Stretch film is a great way to keep your MOCs in tact. You can find it at hardware stores. It just wraps tightly around the model creating mild pressure to keep the bricks in place. The only down side to it is if you have delicate elements protruding out from the main body of the MOC (like antennas, radars, etc.) Once the film is around it, you can add additional protection by placing it within foam peanuts.

Another option, if your work is too delicate for stretch film and the suitcase, would be to house it in a cardboard box, in it's upright postion. I do this for my space ships (which are EXTREMELY delicate) and include the following protective measures...

1) cut and place a piece of carpet padding inside the box (make it the exact size of the boxes bottom).
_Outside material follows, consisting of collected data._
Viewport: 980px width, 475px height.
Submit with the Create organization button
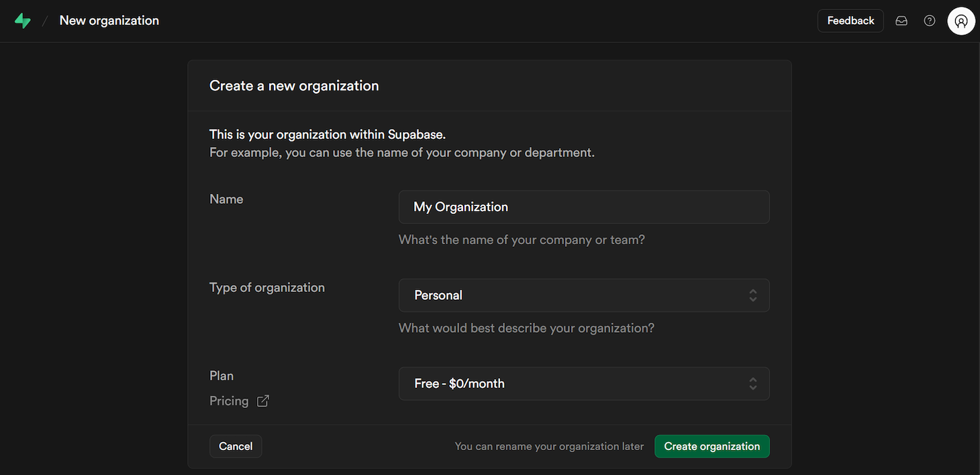click(712, 446)
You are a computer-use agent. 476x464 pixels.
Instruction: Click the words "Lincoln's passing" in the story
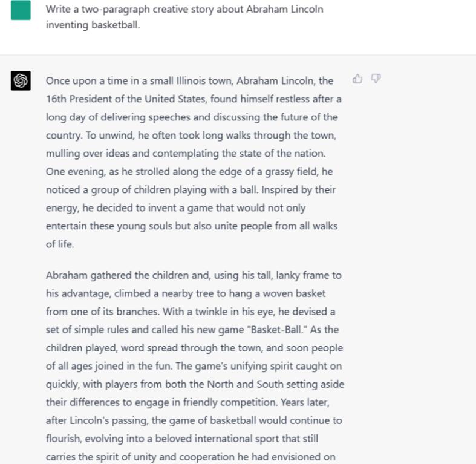tap(110, 420)
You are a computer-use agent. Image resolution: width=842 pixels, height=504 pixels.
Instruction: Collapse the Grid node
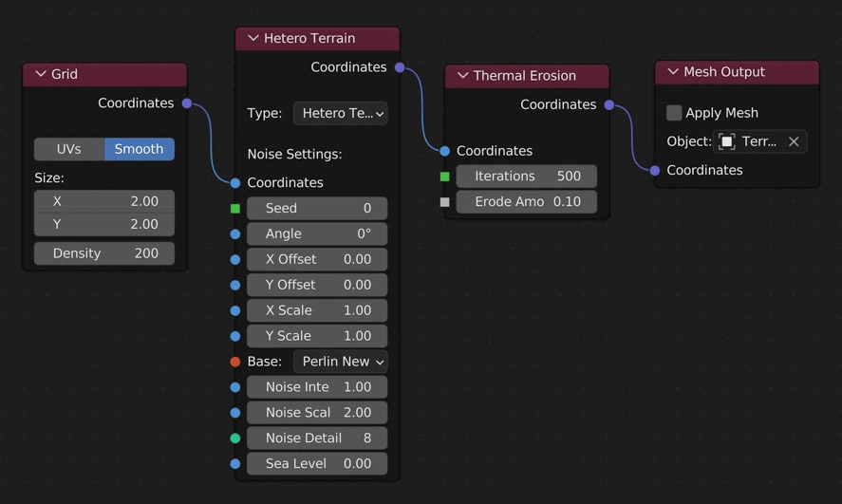click(x=41, y=74)
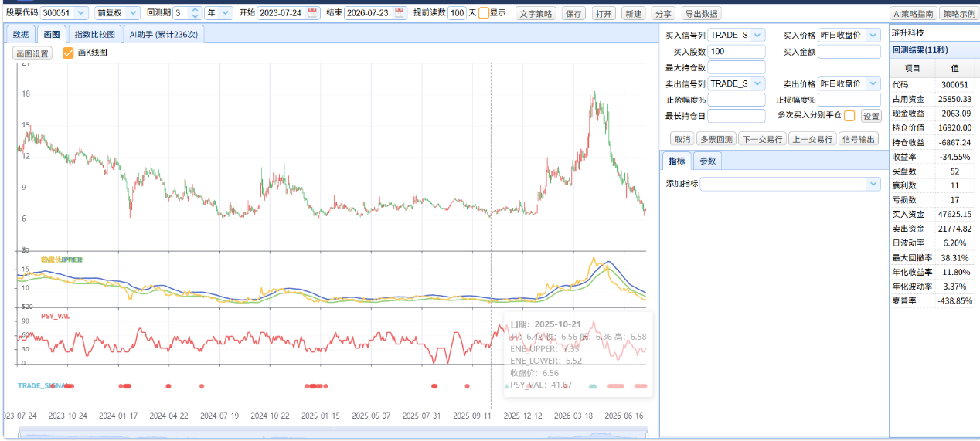
Task: Focus the 买入股数 input field
Action: pyautogui.click(x=737, y=52)
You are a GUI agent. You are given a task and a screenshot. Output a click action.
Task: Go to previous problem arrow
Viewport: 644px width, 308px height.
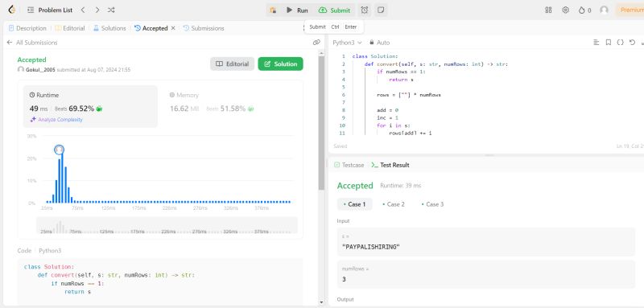(x=83, y=10)
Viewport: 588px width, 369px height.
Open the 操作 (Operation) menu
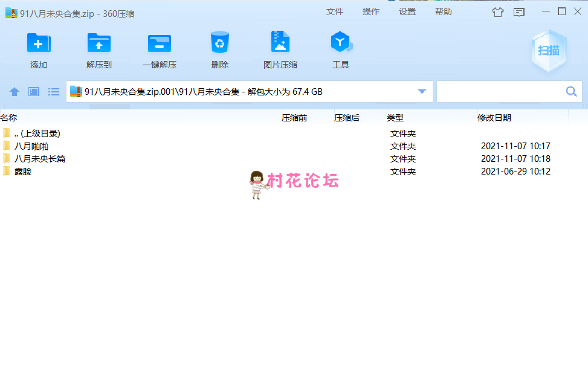pyautogui.click(x=371, y=11)
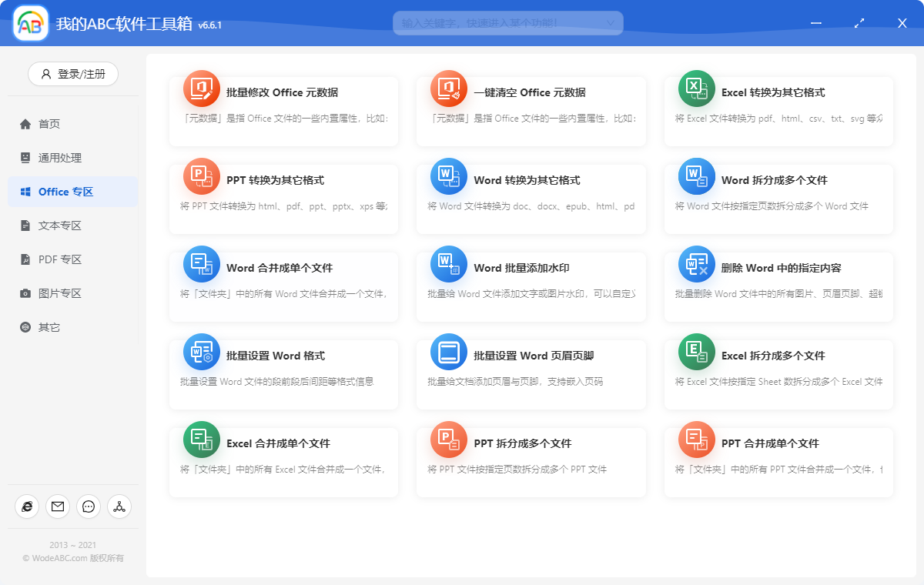Select the Word 批量添加水印 tool icon
The width and height of the screenshot is (924, 585).
449,263
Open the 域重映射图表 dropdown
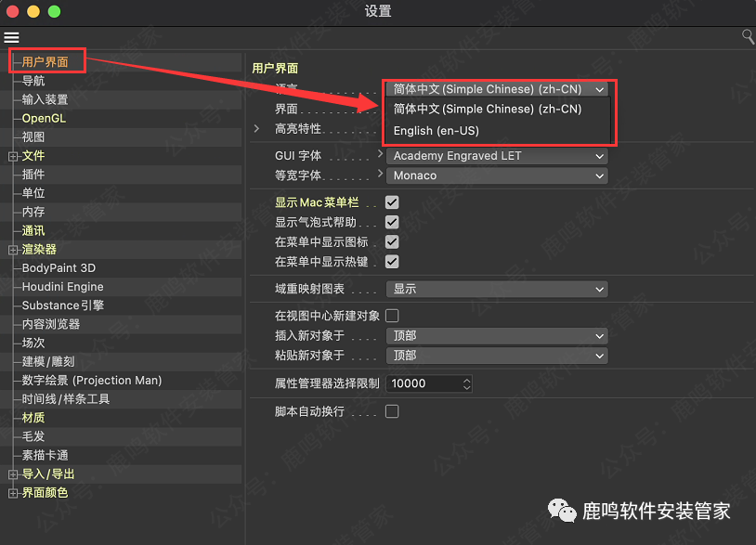The width and height of the screenshot is (756, 545). click(x=496, y=290)
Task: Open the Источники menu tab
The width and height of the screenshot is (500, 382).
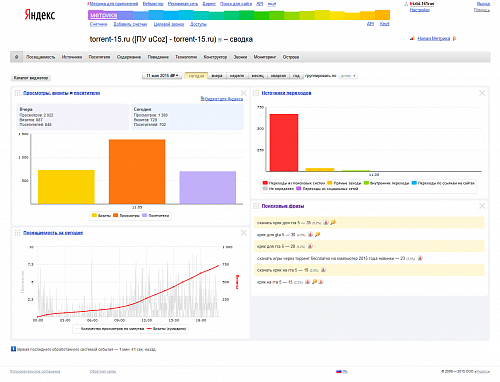Action: click(x=72, y=57)
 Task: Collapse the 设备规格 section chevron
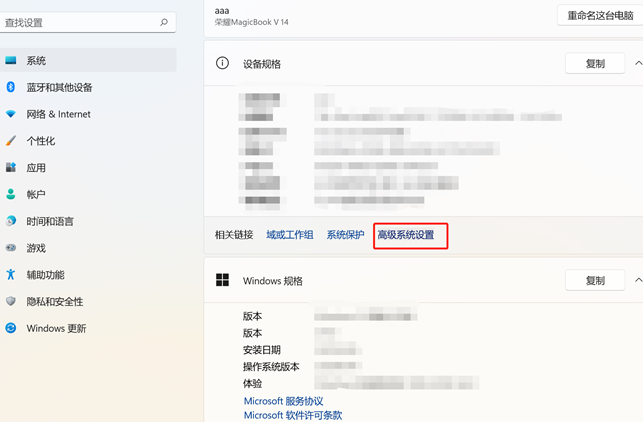[638, 63]
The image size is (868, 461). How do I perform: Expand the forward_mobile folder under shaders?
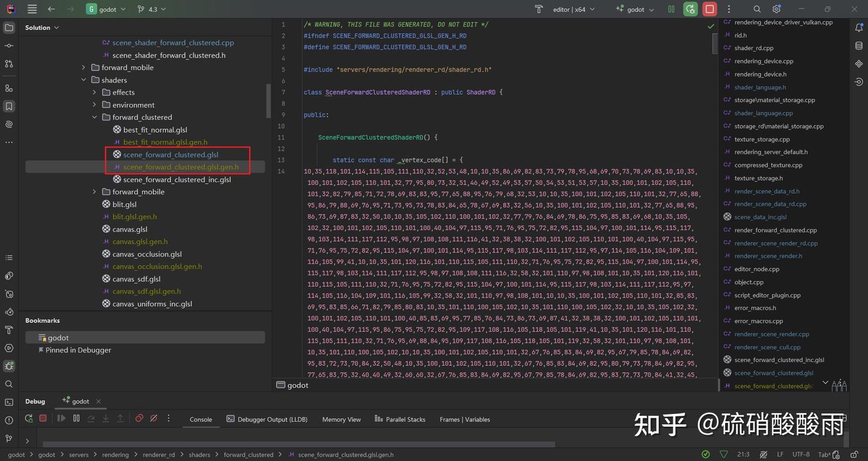(x=94, y=191)
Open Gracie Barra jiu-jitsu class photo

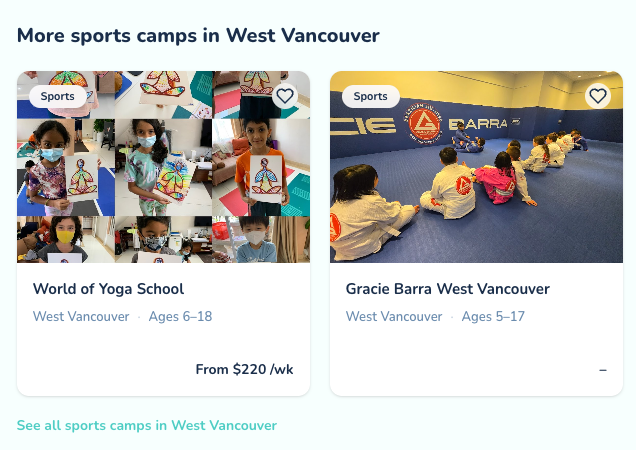(477, 167)
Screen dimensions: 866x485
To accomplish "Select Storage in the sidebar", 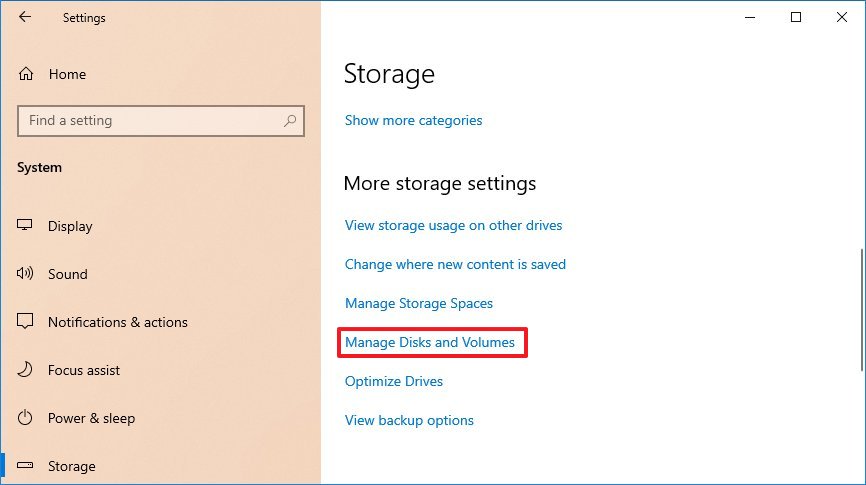I will click(x=72, y=466).
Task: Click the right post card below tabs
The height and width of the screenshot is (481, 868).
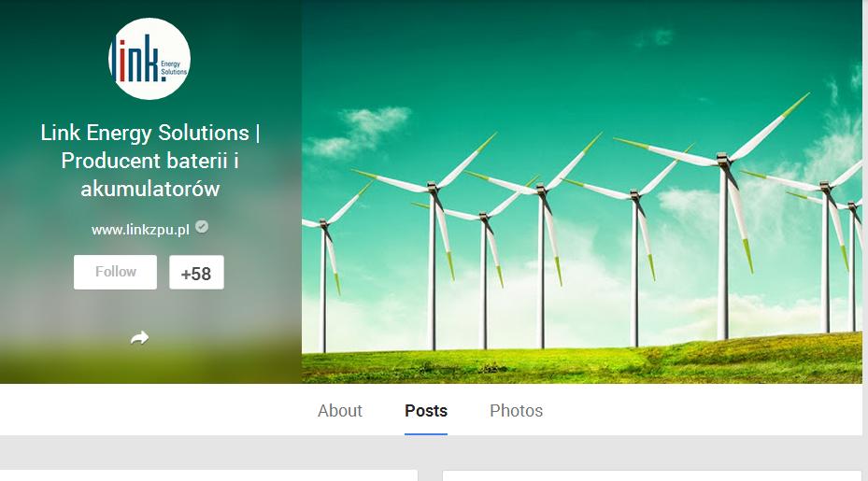Action: [x=653, y=475]
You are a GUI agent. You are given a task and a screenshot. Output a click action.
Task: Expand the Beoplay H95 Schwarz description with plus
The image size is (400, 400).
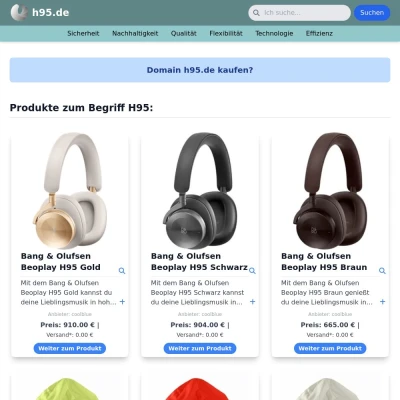pos(253,302)
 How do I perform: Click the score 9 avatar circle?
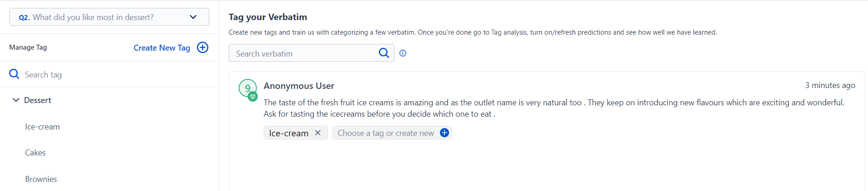[x=247, y=88]
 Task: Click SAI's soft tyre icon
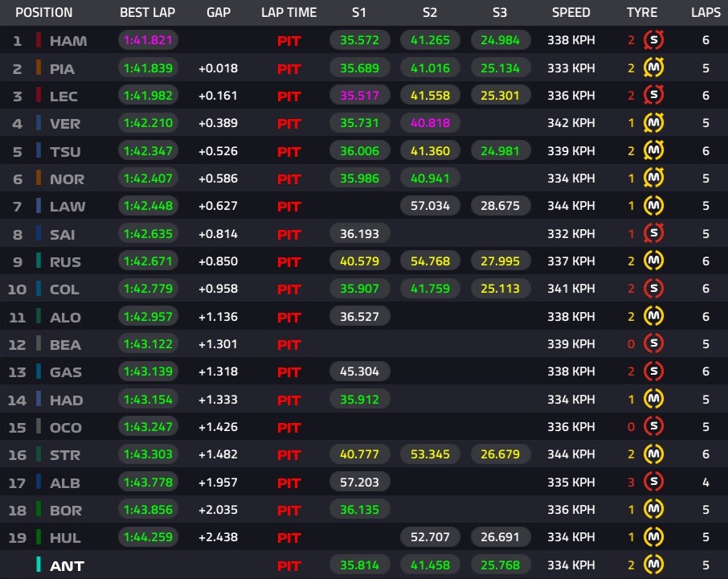point(653,233)
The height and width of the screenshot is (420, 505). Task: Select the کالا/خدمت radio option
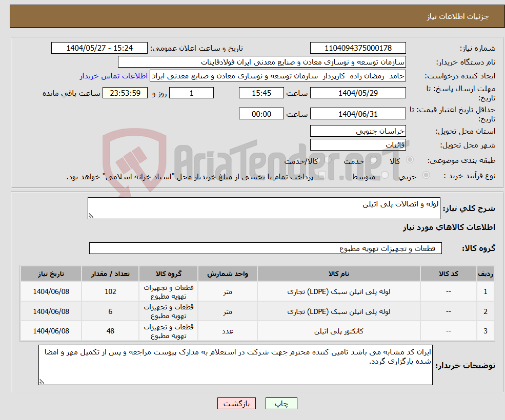[x=329, y=160]
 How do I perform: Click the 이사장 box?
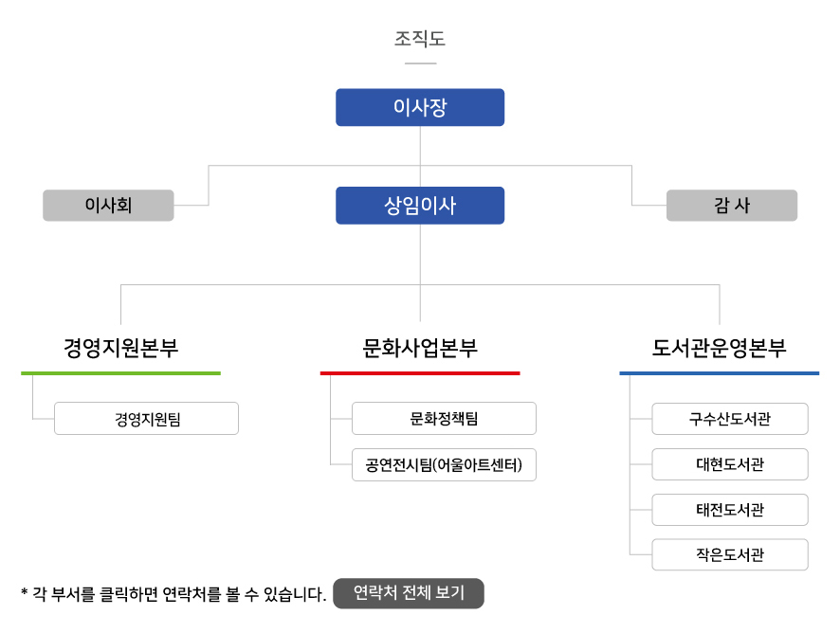click(x=420, y=108)
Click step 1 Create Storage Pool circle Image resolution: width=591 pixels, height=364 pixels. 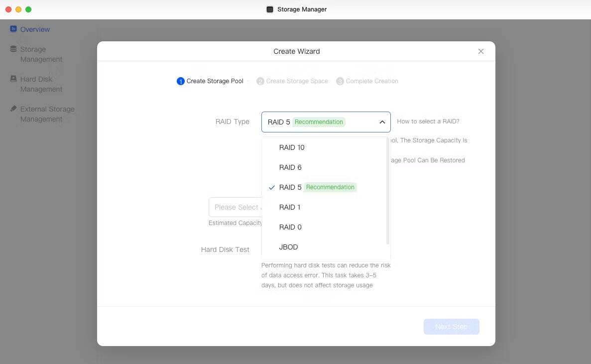coord(180,81)
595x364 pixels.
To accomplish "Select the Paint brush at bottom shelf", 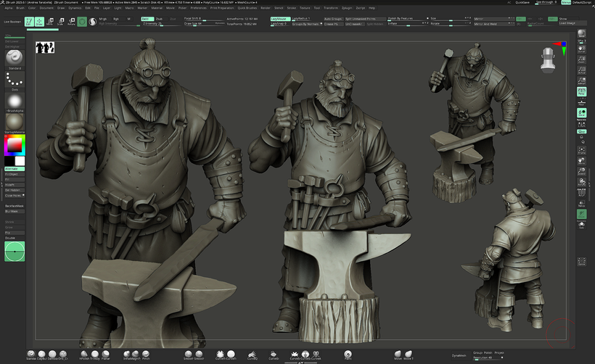I will [348, 354].
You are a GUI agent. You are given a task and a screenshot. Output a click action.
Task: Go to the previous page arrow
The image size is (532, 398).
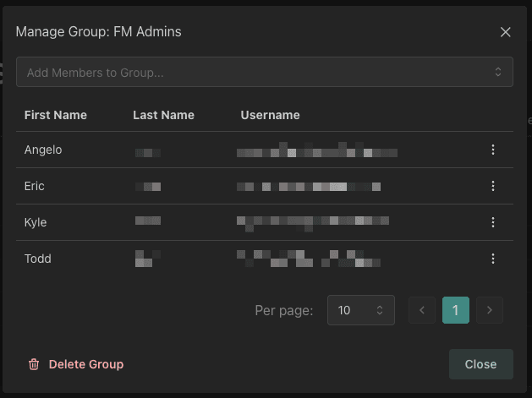pyautogui.click(x=422, y=310)
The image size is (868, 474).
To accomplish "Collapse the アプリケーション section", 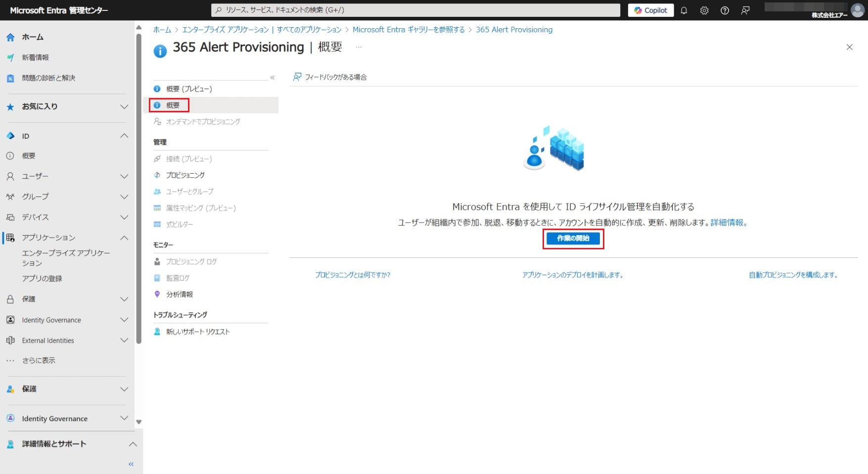I will [x=124, y=238].
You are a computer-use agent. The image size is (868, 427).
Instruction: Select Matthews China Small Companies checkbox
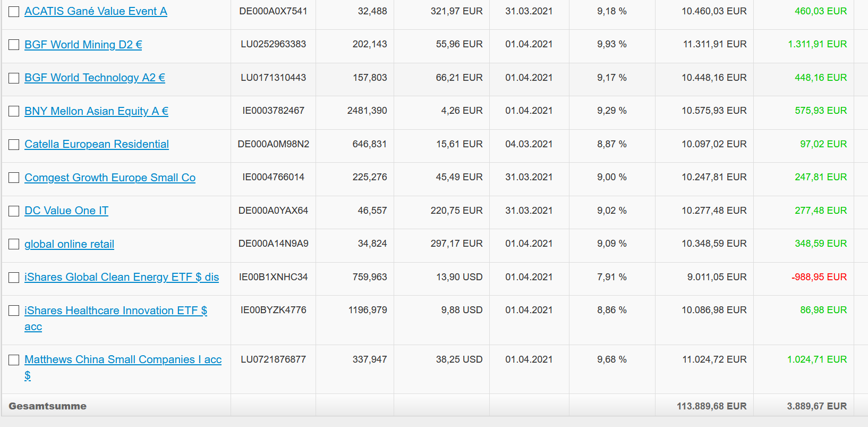14,360
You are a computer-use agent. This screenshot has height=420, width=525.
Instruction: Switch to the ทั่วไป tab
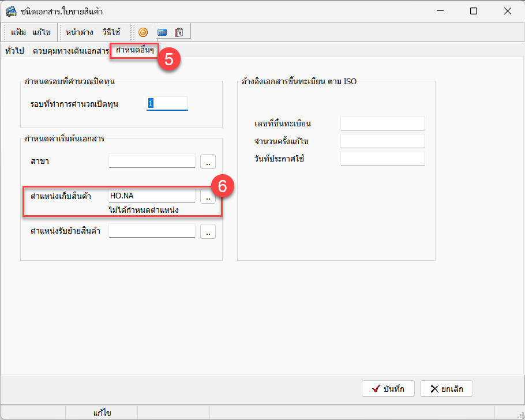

2) on top of the padding, place one or two additional pieces of cardboard as a "floor" for the model to rest on.

3) secure a base plate to the cardboard with packing tape (don't use duct tape - the sticky part will transfer to the plastic).

4) build support structures out of spare Lego to hold the MOC in place in all four lateral directions. (When I say all four lateral directions, I mean so it won't move if the car turns right or left, or if the car starts or stops suddenly.)

5) If necessary, use packing tape to secure the MOC to the floor and brick-built supports. In my case, gravity hold the MOCs down, but you might need the tape for good measure.

Follow those steps and it should do VERY well in car travel.

I recently exhibited my work, including the Eye of Chaos WIP, using those measures, and didn't loose a single piece in a batch of MOCs that probably had 30,000+ pieces...not bad!

Good luck!

Permalink
| April 2, 2011, 1:44 pm
Quoting Mark Kelso
Follow those steps and it should do VERY well in car travel.

Yeah... Forgot to mention my medium of transportation was an airplane... Though the wrapping does seem like a good idea for both means of transportation. I'll look into that.
Permalink
| April 2, 2011, 3:35 pm
 Group admin 
Quoting Andrew Somers
Quoting Mark Kelso
Follow those steps and it should do VERY well in car travel.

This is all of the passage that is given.